** Exercise requirements **
The complete set of records should be given again verbatim.

** Source records **
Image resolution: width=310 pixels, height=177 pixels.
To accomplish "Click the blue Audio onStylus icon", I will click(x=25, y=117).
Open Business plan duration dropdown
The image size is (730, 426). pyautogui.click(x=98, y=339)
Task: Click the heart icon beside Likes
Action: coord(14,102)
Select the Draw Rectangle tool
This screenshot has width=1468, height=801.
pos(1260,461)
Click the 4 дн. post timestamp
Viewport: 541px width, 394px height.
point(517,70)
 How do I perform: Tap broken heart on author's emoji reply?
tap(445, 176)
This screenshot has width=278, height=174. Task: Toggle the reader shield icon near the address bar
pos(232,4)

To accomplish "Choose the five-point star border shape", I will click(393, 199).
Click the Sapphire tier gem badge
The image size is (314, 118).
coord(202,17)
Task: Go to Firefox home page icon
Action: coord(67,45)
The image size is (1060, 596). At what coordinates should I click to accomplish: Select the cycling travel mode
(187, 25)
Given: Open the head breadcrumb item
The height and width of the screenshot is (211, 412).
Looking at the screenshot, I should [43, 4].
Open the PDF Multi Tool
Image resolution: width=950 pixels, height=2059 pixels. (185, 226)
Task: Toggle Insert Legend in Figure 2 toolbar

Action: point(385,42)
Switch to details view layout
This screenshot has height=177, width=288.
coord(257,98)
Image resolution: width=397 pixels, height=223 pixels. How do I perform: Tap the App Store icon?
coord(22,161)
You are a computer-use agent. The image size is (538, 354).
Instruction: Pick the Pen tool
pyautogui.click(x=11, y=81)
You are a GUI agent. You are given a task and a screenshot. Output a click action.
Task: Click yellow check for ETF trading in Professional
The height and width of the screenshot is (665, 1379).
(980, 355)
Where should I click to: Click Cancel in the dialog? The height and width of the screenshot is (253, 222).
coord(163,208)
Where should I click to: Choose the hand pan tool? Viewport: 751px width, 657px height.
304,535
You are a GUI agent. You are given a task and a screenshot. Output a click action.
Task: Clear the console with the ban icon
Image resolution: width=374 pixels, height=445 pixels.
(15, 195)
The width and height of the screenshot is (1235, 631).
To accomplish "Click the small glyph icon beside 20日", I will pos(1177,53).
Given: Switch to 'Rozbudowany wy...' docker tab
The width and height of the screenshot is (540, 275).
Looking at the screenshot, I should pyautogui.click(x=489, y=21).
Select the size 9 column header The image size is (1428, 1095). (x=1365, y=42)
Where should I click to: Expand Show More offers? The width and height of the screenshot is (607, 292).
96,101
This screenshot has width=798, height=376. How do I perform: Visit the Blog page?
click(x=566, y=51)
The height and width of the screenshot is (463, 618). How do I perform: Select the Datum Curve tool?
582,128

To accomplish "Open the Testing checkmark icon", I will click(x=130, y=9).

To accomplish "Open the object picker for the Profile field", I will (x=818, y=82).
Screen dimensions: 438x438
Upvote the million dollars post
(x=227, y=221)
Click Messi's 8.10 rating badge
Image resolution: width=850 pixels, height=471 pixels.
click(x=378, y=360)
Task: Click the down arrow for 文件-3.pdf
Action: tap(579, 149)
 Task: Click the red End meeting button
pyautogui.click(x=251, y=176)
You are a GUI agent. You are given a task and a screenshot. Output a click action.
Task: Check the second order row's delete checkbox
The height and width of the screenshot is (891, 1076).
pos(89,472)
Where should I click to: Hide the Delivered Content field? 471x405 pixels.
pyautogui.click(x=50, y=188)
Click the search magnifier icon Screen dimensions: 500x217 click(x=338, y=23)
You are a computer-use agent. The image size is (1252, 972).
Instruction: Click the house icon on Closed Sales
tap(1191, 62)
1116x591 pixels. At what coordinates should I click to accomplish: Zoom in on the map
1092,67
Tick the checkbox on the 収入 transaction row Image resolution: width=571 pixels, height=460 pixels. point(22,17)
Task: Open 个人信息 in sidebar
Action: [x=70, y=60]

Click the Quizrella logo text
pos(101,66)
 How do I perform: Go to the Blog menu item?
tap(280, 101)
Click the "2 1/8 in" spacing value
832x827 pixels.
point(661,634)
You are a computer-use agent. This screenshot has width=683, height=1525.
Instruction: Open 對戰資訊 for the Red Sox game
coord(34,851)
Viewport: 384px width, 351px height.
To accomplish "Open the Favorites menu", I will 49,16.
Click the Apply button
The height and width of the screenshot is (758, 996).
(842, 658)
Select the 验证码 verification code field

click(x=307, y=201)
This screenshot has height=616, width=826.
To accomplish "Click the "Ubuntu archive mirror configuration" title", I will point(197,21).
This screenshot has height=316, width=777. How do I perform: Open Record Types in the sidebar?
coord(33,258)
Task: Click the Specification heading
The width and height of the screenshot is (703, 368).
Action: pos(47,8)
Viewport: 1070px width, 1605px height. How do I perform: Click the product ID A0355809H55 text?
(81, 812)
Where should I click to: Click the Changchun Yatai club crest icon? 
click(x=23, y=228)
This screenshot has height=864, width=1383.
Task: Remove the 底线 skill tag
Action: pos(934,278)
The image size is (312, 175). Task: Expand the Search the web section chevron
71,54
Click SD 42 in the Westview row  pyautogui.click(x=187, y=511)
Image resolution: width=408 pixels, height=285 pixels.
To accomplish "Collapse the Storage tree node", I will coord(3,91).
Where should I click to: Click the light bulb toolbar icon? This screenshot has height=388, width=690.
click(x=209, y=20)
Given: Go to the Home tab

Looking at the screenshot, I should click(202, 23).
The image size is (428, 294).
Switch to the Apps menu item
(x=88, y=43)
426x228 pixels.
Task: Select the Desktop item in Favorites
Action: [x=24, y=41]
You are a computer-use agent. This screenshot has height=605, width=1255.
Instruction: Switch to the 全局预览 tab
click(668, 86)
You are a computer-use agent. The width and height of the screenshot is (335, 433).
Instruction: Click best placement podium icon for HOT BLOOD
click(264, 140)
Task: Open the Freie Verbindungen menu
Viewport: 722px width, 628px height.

** Task solution **
Image resolution: width=310 pixels, height=177 pixels.
To accomplish "Click the blue Audio onStylus icon", I will click(x=25, y=117).
Open Business plan duration dropdown
The image size is (730, 426). pyautogui.click(x=98, y=339)
Task: Click the heart icon beside Likes
Action: coord(14,102)
Select the Draw Rectangle tool
This screenshot has width=1468, height=801.
pos(1260,461)
Click the 4 дн. post timestamp
Viewport: 541px width, 394px height.
point(517,70)
 How do I perform: Tap broken heart on author's emoji reply?
tap(445, 176)
This screenshot has width=278, height=174. Task: Toggle the reader shield icon near the address bar
pos(232,4)

To accomplish "Choose the five-point star border shape", I will click(393, 199).
Click the Sapphire tier gem badge
The image size is (314, 118).
coord(202,17)
Task: Go to Firefox home page icon
Action: coord(67,45)
The image size is (1060, 596). At what coordinates should I click to accomplish: Select the cycling travel mode
(187, 25)
Given: Open the head breadcrumb item
The height and width of the screenshot is (211, 412).
Looking at the screenshot, I should [43, 4].
Open the PDF Multi Tool
Image resolution: width=950 pixels, height=2059 pixels. (185, 226)
Task: Toggle Insert Legend in Figure 2 toolbar

Action: point(385,42)
Switch to details view layout
This screenshot has height=177, width=288.
coord(257,98)
Image resolution: width=397 pixels, height=223 pixels. How do I perform: Tap the App Store icon?
coord(22,161)
You are a computer-use agent. The image size is (538, 354).
Instruction: Pick the Pen tool
pyautogui.click(x=11, y=81)
You are a GUI agent. You are given a task and a screenshot. Output a click action.
Task: Click yellow check for ETF trading in Professional
The height and width of the screenshot is (665, 1379).
(980, 355)
Where should I click to: Click Cancel in the dialog? The height and width of the screenshot is (253, 222).
coord(163,208)
Where should I click to: Choose the hand pan tool? Viewport: 751px width, 657px height.
304,535
You are a GUI agent. You are given a task and a screenshot. Output a click action.
Task: Clear the console with the ban icon
Image resolution: width=374 pixels, height=445 pixels.
(15, 195)
The width and height of the screenshot is (1235, 631).
To accomplish "Click the small glyph icon beside 20日", I will pos(1177,53).
Given: Switch to 'Rozbudowany wy...' docker tab
The width and height of the screenshot is (540, 275).
Looking at the screenshot, I should pyautogui.click(x=489, y=21).
Select the size 9 column header The image size is (1428, 1095). (x=1365, y=42)
Where should I click to: Expand Show More offers? The width and height of the screenshot is (607, 292).
96,101
This screenshot has width=798, height=376. How do I perform: Visit the Blog page?
click(x=566, y=51)
The height and width of the screenshot is (463, 618). How do I perform: Select the Datum Curve tool?
582,128

To accomplish "Open the Testing checkmark icon", I will click(x=130, y=9).

To accomplish "Open the object picker for the Profile field", I will (x=818, y=82).
Screen dimensions: 438x438
Upvote the million dollars post
(x=227, y=221)
Click Messi's 8.10 rating badge
Image resolution: width=850 pixels, height=471 pixels.
click(x=378, y=360)
Task: Click the down arrow for 文件-3.pdf
Action: tap(579, 149)
 Task: Click the red End meeting button
pyautogui.click(x=251, y=176)
You are a GUI agent. You are given a task and a screenshot. Output a click action.
Task: Check the second order row's delete checkbox
The height and width of the screenshot is (891, 1076).
pos(89,472)
Where should I click to: Hide the Delivered Content field? 471x405 pixels.
pyautogui.click(x=50, y=188)
Click the search magnifier icon Screen dimensions: 500x217 click(x=338, y=23)
You are a computer-use agent. The image size is (1252, 972).
Instruction: Click the house icon on Closed Sales
tap(1191, 62)
1116x591 pixels. At what coordinates should I click to accomplish: Zoom in on the map
1092,67
Tick the checkbox on the 収入 transaction row Image resolution: width=571 pixels, height=460 pixels. point(22,17)
Task: Open 个人信息 in sidebar
Action: [x=70, y=60]

Click the Quizrella logo text
pos(101,66)
 How do I perform: Go to the Blog menu item?
tap(280, 101)
Click the "2 1/8 in" spacing value
832x827 pixels.
point(661,634)
You are a computer-use agent. This screenshot has width=683, height=1525.
Instruction: Open 對戰資訊 for the Red Sox game
coord(34,851)
Viewport: 384px width, 351px height.
To accomplish "Open the Favorites menu", I will 49,16.
Click the Apply button
The height and width of the screenshot is (758, 996).
(842, 658)
Select the 验证码 verification code field

click(x=307, y=201)
This screenshot has height=616, width=826.
To accomplish "Click the "Ubuntu archive mirror configuration" title", I will point(197,21).
This screenshot has height=316, width=777. How do I perform: Open Record Types in the sidebar?
coord(33,258)
Task: Click the Specification heading
The width and height of the screenshot is (703, 368).
Action: pos(47,8)
Viewport: 1070px width, 1605px height. How do I perform: Click the product ID A0355809H55 text?
(81, 812)
Where should I click to: Click the Changchun Yatai club crest icon? 
click(x=23, y=228)
This screenshot has height=864, width=1383.
Task: Remove the 底线 skill tag
Action: pos(934,278)
The image size is (312, 175). Task: Expand the Search the web section chevron
71,54
Click SD 42 in the Westview row  pyautogui.click(x=187, y=511)
Image resolution: width=408 pixels, height=285 pixels.
To accomplish "Collapse the Storage tree node", I will coord(3,91).
Where should I click to: Click the light bulb toolbar icon? This screenshot has height=388, width=690.
click(x=209, y=20)
Given: Go to the Home tab

Looking at the screenshot, I should click(202, 23).
The image size is (428, 294).
Switch to the Apps menu item
(x=88, y=43)
426x228 pixels.
Task: Select the Desktop item in Favorites
Action: [x=24, y=41]
You are a computer-use agent. This screenshot has height=605, width=1255.
Instruction: Switch to the 全局预览 tab
click(668, 86)
You are a computer-use agent. The width and height of the screenshot is (335, 433).
Instruction: Click best placement podium icon for HOT BLOOD
click(264, 140)
Task: Open the Freie Verbindungen menu
Viewport: 722px width, 628px height.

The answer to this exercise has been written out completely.